(Stored data entries)
════════
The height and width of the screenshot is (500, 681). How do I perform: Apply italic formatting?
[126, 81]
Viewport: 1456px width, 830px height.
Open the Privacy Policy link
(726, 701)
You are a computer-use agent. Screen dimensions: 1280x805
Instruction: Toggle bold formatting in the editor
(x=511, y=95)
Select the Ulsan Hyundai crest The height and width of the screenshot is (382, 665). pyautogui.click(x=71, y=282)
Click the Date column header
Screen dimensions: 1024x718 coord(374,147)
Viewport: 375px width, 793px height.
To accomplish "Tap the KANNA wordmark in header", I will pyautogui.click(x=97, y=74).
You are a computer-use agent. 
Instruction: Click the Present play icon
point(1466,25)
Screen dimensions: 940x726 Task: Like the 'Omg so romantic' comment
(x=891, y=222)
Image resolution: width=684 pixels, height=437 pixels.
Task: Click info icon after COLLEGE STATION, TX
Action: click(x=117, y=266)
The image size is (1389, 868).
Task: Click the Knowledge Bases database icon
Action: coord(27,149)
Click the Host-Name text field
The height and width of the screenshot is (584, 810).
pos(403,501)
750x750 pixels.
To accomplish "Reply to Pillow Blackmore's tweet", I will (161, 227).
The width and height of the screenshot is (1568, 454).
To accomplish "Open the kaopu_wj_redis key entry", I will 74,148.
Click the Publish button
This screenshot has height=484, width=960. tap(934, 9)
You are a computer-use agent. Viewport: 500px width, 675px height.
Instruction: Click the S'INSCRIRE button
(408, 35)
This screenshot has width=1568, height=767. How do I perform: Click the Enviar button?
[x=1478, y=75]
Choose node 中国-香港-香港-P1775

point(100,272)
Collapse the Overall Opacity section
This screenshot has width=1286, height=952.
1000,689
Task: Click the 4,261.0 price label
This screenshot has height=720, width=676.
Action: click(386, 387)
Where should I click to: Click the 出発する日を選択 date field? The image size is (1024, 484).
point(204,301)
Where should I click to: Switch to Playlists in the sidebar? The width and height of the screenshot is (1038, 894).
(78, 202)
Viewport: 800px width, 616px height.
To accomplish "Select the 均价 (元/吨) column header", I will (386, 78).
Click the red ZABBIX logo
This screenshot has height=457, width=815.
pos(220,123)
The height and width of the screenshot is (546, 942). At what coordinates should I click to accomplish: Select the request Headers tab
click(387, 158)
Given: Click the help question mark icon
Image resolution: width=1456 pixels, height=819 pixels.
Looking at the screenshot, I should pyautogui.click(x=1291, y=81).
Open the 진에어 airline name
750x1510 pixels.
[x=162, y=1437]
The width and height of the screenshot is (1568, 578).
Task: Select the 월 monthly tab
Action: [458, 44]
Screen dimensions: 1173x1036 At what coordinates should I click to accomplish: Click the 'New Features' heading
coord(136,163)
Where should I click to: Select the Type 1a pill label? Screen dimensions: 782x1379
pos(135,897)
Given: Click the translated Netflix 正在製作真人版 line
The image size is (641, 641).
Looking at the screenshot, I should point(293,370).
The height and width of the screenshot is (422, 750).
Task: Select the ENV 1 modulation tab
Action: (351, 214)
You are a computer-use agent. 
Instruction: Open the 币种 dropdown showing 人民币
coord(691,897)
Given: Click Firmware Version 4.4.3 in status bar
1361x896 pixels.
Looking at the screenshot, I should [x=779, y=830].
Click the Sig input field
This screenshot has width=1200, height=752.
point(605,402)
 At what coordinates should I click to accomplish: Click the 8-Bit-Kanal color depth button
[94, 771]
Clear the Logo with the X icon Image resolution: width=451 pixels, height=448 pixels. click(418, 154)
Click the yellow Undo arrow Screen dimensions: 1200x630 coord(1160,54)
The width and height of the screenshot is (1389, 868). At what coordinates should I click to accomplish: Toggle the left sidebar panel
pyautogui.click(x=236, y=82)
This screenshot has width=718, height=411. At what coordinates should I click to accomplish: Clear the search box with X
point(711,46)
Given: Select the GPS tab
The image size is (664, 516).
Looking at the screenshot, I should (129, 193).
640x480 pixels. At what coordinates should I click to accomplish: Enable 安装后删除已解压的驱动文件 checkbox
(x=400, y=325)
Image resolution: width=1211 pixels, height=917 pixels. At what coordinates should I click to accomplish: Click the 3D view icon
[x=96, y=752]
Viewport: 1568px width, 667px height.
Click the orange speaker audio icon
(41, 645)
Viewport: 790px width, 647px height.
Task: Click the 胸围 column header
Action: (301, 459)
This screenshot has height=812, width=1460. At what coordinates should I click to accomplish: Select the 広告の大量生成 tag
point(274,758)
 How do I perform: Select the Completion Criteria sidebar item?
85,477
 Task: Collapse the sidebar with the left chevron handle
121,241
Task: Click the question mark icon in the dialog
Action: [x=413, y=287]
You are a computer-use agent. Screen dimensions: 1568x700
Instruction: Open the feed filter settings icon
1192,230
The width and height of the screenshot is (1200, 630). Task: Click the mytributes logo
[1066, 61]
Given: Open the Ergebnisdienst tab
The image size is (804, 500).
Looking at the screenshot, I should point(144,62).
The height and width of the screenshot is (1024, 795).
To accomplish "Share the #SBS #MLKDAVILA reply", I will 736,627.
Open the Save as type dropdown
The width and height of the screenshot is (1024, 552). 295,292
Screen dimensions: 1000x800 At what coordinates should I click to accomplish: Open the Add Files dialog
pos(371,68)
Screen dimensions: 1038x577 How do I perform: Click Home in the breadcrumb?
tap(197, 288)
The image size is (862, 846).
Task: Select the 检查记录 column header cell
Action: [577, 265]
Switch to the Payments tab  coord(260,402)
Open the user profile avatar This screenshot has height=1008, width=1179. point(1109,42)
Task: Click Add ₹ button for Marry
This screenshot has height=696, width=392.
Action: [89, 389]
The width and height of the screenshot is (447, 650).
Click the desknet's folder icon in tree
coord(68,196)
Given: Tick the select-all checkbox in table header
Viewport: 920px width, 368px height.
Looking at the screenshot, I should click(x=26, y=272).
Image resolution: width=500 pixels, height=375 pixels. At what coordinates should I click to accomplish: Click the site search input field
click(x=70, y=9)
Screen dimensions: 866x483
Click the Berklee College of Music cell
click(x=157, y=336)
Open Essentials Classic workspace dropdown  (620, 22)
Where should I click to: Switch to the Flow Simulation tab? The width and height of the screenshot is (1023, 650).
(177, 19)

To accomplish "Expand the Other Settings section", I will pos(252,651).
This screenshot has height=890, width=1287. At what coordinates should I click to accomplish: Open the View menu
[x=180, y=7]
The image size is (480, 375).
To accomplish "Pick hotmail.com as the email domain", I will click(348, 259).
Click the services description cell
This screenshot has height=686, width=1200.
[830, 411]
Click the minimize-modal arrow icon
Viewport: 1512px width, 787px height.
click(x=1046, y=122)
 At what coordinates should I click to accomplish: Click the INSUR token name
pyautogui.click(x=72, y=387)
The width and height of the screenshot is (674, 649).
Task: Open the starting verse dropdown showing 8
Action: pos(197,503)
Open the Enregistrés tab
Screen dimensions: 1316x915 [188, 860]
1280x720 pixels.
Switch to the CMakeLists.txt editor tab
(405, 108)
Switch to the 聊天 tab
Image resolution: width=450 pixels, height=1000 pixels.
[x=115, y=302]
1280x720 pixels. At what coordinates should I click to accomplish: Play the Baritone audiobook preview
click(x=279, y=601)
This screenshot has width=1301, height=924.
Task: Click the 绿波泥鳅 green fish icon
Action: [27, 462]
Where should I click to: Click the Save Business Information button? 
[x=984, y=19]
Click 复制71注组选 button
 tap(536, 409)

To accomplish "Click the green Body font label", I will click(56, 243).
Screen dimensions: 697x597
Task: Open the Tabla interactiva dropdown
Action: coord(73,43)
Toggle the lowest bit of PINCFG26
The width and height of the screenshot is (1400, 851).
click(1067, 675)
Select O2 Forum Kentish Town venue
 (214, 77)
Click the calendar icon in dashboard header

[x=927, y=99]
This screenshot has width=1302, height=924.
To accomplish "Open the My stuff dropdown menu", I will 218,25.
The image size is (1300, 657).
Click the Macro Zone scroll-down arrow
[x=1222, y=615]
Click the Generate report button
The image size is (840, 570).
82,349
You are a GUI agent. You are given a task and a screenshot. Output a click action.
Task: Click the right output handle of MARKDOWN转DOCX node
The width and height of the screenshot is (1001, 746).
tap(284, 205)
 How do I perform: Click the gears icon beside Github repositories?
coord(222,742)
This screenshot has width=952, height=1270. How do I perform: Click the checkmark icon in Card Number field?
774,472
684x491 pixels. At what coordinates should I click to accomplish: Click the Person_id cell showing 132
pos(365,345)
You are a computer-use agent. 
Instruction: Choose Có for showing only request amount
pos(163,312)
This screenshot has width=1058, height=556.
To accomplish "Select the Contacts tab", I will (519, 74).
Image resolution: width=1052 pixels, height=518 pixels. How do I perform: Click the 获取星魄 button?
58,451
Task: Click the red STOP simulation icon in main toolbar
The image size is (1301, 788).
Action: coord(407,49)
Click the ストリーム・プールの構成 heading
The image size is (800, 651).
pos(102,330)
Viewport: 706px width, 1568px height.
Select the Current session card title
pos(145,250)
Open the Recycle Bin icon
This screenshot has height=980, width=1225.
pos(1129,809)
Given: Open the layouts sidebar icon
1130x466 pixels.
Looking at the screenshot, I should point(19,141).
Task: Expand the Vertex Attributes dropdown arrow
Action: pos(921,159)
════════
What is needed
Lines with "section": return each one from the data above.

Result of this exercise
Collapse the Overall Opacity section
To accomplish "Expand the Other Settings section", I will pos(252,651).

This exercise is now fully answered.